Reykjavik is one of the more prominent cities we travel to in season two, and Ruscio was eager to explore the spaces with creator Steve Yockey to discover all the placed Cassie and Megan frequented when they landed in the city. I was surprised to learn that one of the best scenes between Cassie and Shane was rebuilt to fit the Reykjavik vibe.
“One of the fantastic things about working on location is that it’s a treasure hunt. I went on the scout with Steve [Yockey], and we re-wrote things in the script depending on the location that we found. It was a thrill to go to Iceland and get to do a lot of interior work. Cassie is on a hunt for Megan, and those characters spent most of the time in bars with each other when they spent time in Iceland. The restaurant we found was a little bit outside of Reykjavik, and it was meta-kitsch. It was so full of Viking imagery. The most epic landscape space that we shot was the helicopter spot where the boat docks. We could cherry pick the specific, quintessential Reykjavik streets. Blue Sincerely was a build inside a real location that we radically augmented on the edge of town. We intended to shoot that in Los Angeles, but I loved the industrial nature of that space.”
A surprise to most fans of The Flight Attendant is the final twist that comes in the season finale. When Cassie has to save her brother Davey (T. R. Knight) from an unlikely adversary, the setting is a candy-colored nightmare. It’s almost like Cassie has stepped into a hellish, horror Hansel and Gretel, and she has to fight her way out one last time.

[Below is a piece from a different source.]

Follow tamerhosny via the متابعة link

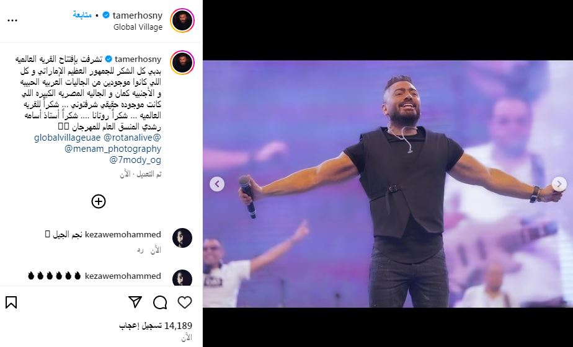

“What’s unbelievable about The Flight Attendant is how many genres it is. The Berlin sequence is dead-on Read Window and Hitchcockian. There is intense drama with Sharon Stone and Kaley Cuoco’s characters. There is action when the group is running from the Korean mafia. There are even kisses towards Esther Williams sequences in the pool. The scene in Jenny’s grandmother’s house is straight-up horror and psychological thriller. She is so full-tilt in love with Buckley that she becomes a quintessential horror movie villain, and it’s an extra gift because you are in something entire differently. There is an unexpected ugliness for when you see Jenny’s true nature, and setting it in this storybook grandmother’s tchotchke palace. There is another setting of the romance of Jenny visiting the prison, and that lends itself to the twinning. It’s overly saccharine, and it’s what Jenny surrounds herself with. It’s too floral. An actual 90 year-old woman lived in that house, so there were layers of history of her life in that house that we fed off of. We rebuilt the bedroom where her selves are molded into one in the elevator.”
The Flight Attendant is streaming now on HBO Max.